If you primarily fly one airline, then start by concentrating on reading that forum only.

Airfares are much like searching for that perfect exchange.  Prices and inventory change moment by moment.  If you are looking for the lowest fares then read the mileage run forum.

My personal focus is flights and airlines that fly out of LAX.  I don't do mileage runs and continually am refining my strategy to find First and Business class fares for the least amount of money.

As noted above, the book is likely out of date already.  I read a book by someone a few year ago Green? and although I got nothing that I could not have gotten out of flyertalk, some of his approaches to frequent flyer miles and airfares shifted my though process on the subject in a way that flyertalk would not.

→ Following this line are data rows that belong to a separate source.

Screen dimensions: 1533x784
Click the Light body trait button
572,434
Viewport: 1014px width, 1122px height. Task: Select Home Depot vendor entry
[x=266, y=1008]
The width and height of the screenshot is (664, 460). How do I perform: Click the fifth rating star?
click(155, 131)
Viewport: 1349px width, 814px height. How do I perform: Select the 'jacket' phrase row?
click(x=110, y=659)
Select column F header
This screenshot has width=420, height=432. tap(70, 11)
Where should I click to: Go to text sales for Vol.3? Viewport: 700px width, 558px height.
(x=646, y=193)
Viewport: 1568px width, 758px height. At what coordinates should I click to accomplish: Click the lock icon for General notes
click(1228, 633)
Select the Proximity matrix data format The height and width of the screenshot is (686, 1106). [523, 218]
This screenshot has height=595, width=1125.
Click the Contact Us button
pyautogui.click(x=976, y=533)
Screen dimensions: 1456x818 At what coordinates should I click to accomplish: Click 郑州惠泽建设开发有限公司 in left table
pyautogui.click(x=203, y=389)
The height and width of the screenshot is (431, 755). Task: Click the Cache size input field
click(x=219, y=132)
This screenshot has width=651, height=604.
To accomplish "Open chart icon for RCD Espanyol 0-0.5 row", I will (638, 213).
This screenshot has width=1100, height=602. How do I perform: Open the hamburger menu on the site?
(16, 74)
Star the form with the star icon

Flyertalk is populated by mostly corporate flyers chasing elite status.  Their thought process is different from mine and probobly many leisure flyers so you have to consider that also.

Good luck.

Short


----------



## jlwquilter (Oct 24, 2007)

Thanks for the input. I'll try FlyerTalk. I did do a look-see yesterday but didn't even know where to start. I will start with the Mileage Run area then as cheap flights is what I am interested in. Thanks for that pointer!


----------



## Steamboat Bill (Oct 24, 2007)

All those milage runs on FlyerTalk amaze me...I still don't see the point of traveling 24 hours across the globe just to run up miles. I would rather focus on getting good prices on routes I travel. 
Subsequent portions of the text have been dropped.